::: Provided information
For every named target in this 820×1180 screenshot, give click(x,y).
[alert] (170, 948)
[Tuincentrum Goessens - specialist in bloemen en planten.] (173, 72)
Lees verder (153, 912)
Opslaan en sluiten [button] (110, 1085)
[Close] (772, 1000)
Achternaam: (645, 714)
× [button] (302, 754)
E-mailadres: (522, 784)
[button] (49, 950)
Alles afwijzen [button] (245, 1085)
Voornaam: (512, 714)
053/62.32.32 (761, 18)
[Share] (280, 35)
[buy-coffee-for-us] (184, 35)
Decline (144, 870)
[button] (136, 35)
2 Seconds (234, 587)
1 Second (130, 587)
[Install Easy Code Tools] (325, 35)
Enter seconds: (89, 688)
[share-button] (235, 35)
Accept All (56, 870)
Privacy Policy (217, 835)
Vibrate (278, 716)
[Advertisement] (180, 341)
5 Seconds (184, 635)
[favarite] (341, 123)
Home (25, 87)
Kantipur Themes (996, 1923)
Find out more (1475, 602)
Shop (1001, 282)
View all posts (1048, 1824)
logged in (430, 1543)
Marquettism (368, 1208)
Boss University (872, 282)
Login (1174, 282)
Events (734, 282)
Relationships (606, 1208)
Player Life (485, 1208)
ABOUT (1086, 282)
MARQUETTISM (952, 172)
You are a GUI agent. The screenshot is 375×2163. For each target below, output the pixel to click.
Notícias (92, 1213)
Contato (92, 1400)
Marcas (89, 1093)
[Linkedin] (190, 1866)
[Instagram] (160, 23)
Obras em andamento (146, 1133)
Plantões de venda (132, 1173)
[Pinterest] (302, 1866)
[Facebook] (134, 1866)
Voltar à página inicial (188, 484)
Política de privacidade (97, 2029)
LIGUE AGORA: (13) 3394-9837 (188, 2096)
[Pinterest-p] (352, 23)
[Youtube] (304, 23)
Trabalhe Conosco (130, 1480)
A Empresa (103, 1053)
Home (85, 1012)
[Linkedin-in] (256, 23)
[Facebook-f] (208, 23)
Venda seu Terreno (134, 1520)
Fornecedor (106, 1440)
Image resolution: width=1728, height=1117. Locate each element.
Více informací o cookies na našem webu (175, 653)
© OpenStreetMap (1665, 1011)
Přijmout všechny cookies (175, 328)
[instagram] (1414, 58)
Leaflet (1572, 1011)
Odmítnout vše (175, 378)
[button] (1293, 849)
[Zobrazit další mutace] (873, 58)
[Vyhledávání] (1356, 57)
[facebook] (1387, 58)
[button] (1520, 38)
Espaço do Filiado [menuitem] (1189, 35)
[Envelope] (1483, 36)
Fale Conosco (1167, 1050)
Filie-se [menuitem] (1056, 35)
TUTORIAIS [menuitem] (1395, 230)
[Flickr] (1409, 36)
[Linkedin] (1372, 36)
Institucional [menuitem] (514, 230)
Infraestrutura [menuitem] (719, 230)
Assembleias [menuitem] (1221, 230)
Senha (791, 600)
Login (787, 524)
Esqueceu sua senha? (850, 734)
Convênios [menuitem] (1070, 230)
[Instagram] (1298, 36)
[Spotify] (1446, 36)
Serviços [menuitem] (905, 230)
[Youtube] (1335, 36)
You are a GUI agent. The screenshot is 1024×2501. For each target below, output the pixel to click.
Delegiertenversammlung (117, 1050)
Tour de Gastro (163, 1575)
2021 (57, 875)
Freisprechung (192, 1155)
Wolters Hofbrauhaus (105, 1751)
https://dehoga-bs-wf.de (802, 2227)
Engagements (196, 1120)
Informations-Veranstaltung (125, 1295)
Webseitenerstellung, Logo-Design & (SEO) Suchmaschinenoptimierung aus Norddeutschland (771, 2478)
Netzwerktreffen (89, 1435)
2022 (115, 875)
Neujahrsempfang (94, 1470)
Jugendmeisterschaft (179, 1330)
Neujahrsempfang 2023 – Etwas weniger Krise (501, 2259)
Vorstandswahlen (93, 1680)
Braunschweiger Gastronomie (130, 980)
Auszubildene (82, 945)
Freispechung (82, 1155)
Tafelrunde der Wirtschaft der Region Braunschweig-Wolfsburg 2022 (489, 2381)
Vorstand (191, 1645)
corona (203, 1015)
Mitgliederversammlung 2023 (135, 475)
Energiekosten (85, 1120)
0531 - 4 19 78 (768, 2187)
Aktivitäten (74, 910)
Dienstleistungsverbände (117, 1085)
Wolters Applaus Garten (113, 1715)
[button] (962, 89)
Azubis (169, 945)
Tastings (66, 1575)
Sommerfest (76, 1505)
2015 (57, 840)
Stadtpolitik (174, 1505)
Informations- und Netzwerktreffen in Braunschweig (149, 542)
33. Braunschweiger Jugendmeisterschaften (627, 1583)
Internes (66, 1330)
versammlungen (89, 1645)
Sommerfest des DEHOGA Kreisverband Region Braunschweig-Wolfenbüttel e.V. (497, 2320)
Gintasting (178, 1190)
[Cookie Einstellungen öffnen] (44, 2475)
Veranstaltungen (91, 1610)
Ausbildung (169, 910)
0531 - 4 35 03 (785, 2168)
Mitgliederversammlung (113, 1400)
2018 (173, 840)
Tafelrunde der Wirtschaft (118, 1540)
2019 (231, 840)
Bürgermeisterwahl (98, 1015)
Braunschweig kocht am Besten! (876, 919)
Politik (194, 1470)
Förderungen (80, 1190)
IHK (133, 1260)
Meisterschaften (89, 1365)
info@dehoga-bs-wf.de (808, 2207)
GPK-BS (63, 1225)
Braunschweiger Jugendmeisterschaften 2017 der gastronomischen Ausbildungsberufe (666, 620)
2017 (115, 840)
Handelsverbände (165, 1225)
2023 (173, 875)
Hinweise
::::::
## [Problem details]
From the line holding "[Linkedin] (1372, 36)" to the line holding "Neujahrsempfang (94, 1470)", inclusive, restate each line above exactly as written.

## [Exercise result]
[Linkedin] (1372, 36)
Institucional [menuitem] (514, 230)
Infraestrutura [menuitem] (719, 230)
Assembleias [menuitem] (1221, 230)
Senha (791, 600)
Login (787, 524)
Esqueceu sua senha? (850, 734)
Convênios [menuitem] (1070, 230)
[Instagram] (1298, 36)
[Spotify] (1446, 36)
Serviços [menuitem] (905, 230)
[Youtube] (1335, 36)
You are a GUI agent. The screenshot is 1024×2501. For each target below, output the pixel to click.
Delegiertenversammlung (117, 1050)
Tour de Gastro (163, 1575)
2021 (57, 875)
Freisprechung (192, 1155)
Wolters Hofbrauhaus (105, 1751)
https://dehoga-bs-wf.de (802, 2227)
Engagements (196, 1120)
Informations-Veranstaltung (125, 1295)
Webseitenerstellung, Logo-Design & (SEO) Suchmaschinenoptimierung aus Norddeutschland (771, 2478)
Netzwerktreffen (89, 1435)
2022 (115, 875)
Neujahrsempfang (94, 1470)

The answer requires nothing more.